From Socialist Voice, December 2008

Trade unions

It’s staring us in the face!

b>The ICTU’s recent comprehensive ratification of the new national wage agreement, and its add-ons, demonstrated more than the working class’s “patriotic duty” to the country’s, and the planet’s, financial meltdown. It reflected the trade union members’ loyalty to and faith in their leaderships, a logical grasp of the dramatic times we are experiencing, and, above all, a collective unity of purpose in facing into the obvious gloom that awaits.
     Some unions that traditionally voted No to successive partnership proposals―those unions that tended to represent the lower-paid of Ireland’s work force, such as Mandate―bucked their trend and rolled in behind the Yes camp. (IBEC must have thought it had awakened to a new dawn, as some of its delegates at the recent “social partnership” negotiations consistently argued that representations by the ICTU on cutting a better deal for the lower-paid were pointless, given that this union would vote against the overall deal anyway.) But this change of policy direction belies some of the reasoning and sentiment therein.
     Mandate’s recent special delegate conference on the new national wage agreement provided (for once) a welcome robust debate not only on the wage proposals themselves but also on the lack of class consciousness in Irish politics. While it is too early―and, dare I say, too naïve―to suggest an electoral sea-change that would revolutionise the country’s political landscape, there was nevertheless evidence of workers looking beyond the smaller picture of the wage proposals and asking questions about the very system and its custodians that set the scene whereby workers scrambled for crumbs at the negotiating table. And when I talk about the system I don’t mean social partnership!
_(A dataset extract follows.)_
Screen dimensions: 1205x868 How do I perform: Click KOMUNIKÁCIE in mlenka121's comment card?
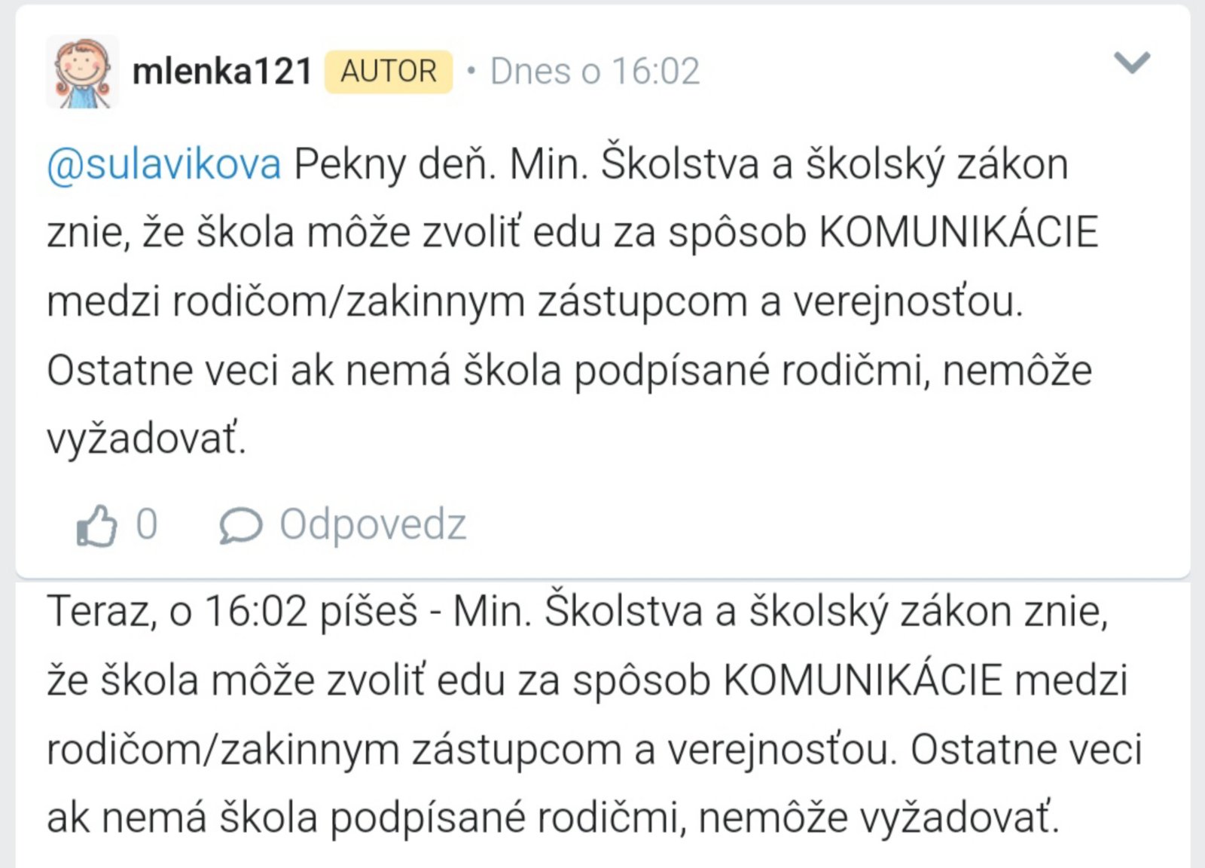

     Despite an ultra-left contribution that, as ever, was obstructively rhetorical and attacked the leadership of Mandate for daring to recommend the wage proposals to its membership, and for seeking to outline the reasons why, a number of the contributing delegates openly evinced their anger and disgust at a social and political system that is inherently socially criminal.
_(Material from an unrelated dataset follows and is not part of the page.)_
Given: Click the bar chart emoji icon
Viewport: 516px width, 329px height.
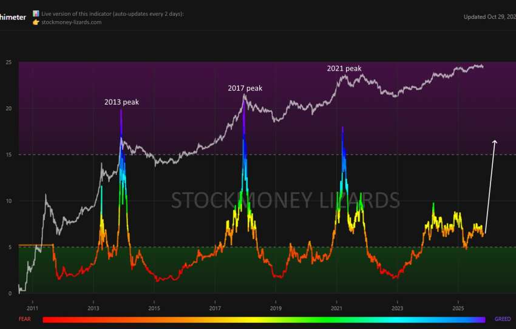Looking at the screenshot, I should coord(36,13).
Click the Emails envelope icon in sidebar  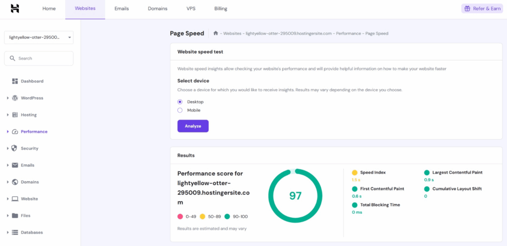click(15, 165)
     This raises the question, What next? And is there an alternative?
     When ordinary retail workers―the great majority of them women, both young and old―bravely and representatively make their views known at such a delegate conference, it behoves that union’s leadership―as well as the broader trade union leadership―to reach for and deliver the programme that provides more than social and financial bankruptcy.
     An acceptance by union leaders that there is an alternative to the capitalist system, and an affirmation to create and embrace a programme seeking that alternative, would be a start!
     But what is that alternative?
     As media pundits and political commentators flirt with the word “alternative,” unless it directly relates to Barack Obama’s electoral strategies and success, they should really just come out and declare it. It is socialism―a word that appears to have been lost from our vocabulary of late, probably since the capitalist-induced and led demise of the eastern bloc.
     Vincent Browne in his Irish Times column (26 November 2008) rightly noted how Ireland’s politically and economically powerful elite presided over unprecedented greed and wealth inequalities and the subsequent ill effects on society but never once dared to suggest or express the alternative.
     The Marxist-Leninist left has never been shocked at the inherent implosions within capitalism. But, worryingly, it appears that Irish society―especially those organs and institutions that represent the interests of the ordinary citizen and worker―is more frightened of the challenge of thinking and acting outside the box than of free-falling back into a system that is manifestly corrosive and corrupt.
     Compare this position with Connolly’s writings in the late nineteenth century, when he presciently emphasised: “If you remove the English army tomorrow and hoist the Green Flag over Dublin Castle, unless you set about the organisation of the socialist republic, your efforts would be in vain.” (Shan Van Vocht, January 1897).
     He further espoused, in “Let us free Ireland” (Workers’ Republic, 1899, and Socialism Made Easy, 1908), the rightful fear of handing an Ireland free of English occupation to the Irish “profit-grinding capitalist” and, appropriately enough for today’s society, concluded: “Let us organise to meet our masters and destroy their mastership, organise to drive them from their hold upon public life through their public power . . . from the preying of man upon his fellow man.”
     As a means of real “patriotic duty” the working class and its leaders must plot the path to real social equality, i.e. socialism. It’s time to stop fearing or daring to believe. Connolly didn’t.
     It is our right to believe that we can create a society free of competition and greed―a society that guarantees the basic staples of job security, universally free health and education, real equality, true and proper political accountability, the real potential for the planet’s survival.